■ **KUTIPAN PILIHAN**:
>>>>
Peneliti Indef Dzulfiyan Syafrian/RMOL
Rencana pengenaan tarif Pajak Pertambahan Nilai (PPN) 12 persen pada sembilan bahan pokok(Sembako) mengindikasikan keuangan pemerintah Indonesia terancam bangkrut.
Peneliti Indef Dzulfiyan Syafrian mengatakan, dalam situasi ekonomi sulit saat ini, sangat tidak tepat jika pemerintah akan memberlakukan PPN 12 persen pada kelompok Sembako.
Kata Dzulfian, kebijakan itu akan merugikan masyarakat dengan level ekonomi rendah, sedangkan kelompok ekonomi atas tidak akan terdampak.
"Kalau itu berlaku ya benar-benar dzolim karena yang merasakan itu orang kecil orang atas nggak akan merasakan, karena barang primer, 2/3 pendapatan orang miskin jadinya hanya untuk mencukupi untuk makan," demikian kata Dzulfian kepada
Kantor Berita Politik RMOL, Jumat (11/6).
Dijelaskan Dzulfian, andai kata PPN Sembako berlaku, dampaknya akan sangat merugikan masyarakat.
Ia kemudian mengkalkulasi, apabila setiap kepala keluarga memiliki penghasilan Rp 1 juta, kebutuhan kontrakan, listrik dan sekolah anak akan sulit terpenuhi.
Seharusnya, kata Dzulfian dalam situasi ekonomi sulit karena pandemi virus corona baru (Covid-19) pemerintah harus memberi subsidi untuk meringankan.
<<<<
■ **LANGKAH YANG DIAMBIL**:
[a] Menurut kutipan berita tentang rencana PPN sembako, apa yang seharusnya dilakukan pemerintah dalam situasi ekonomi sulit akibat pandemi Covid-19?
[b] Tulis lanjutan kutipan berita tentang rencana PPN sembako, dimulai setelah kalimat terakhirnya.
Entri tidak diperlukan di sini.

■ **ENTRI YANG DISEDIAKAN**:
>>>>
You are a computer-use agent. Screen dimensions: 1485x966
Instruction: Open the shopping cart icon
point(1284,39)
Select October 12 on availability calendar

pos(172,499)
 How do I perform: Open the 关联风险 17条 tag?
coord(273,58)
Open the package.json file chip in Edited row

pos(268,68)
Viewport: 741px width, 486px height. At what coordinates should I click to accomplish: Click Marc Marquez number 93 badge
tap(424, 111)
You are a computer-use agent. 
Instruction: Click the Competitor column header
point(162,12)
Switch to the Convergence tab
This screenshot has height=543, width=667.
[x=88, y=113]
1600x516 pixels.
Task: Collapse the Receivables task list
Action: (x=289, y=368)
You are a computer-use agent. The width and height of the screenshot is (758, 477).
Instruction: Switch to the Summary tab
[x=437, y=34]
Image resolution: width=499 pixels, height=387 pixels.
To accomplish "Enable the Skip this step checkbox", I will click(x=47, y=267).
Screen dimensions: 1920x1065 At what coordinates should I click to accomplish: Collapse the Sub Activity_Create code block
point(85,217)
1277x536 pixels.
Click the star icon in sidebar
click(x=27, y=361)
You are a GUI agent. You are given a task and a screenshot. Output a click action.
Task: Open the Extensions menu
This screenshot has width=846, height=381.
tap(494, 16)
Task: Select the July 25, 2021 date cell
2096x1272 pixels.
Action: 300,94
<<<<
■ **JAWABAN TIAP TUGAS**:
[a] Pemerintah seharusnya memberi subsidi untuk meringankan.

[b]
Secara objektif, Dzulfian menengarai wacana peningkatan PPN yang belakangan disorot publik itu mengindikasikan bahwa keuangan negara sedang mengalami defisit yang terus membesar.
Apalagi, bacaan Dzulfian, untuk menutupi defisit Indonesia belum mendapatkan kepercayaan para pemberi pinjaman.
"Saat krisis pemerintah harus turun tangan menolong masyarakat, itu artinya defisitnya terus membesar. Apakah ditutup dengan utang luar negeri? Masalahnya nggak ada negara yang ngutangi," demikian kata Dzulfian.
Rencana pemerintah terkait dengan PPN Sembaki terungkap dalam draf revisi UU Ketentuan Umum dan Tata Perpajakan yang bocor ke masyarakat.
Salah satu item rencana peningkatan PPN Sembako dinaikkan menjadi 12 persen.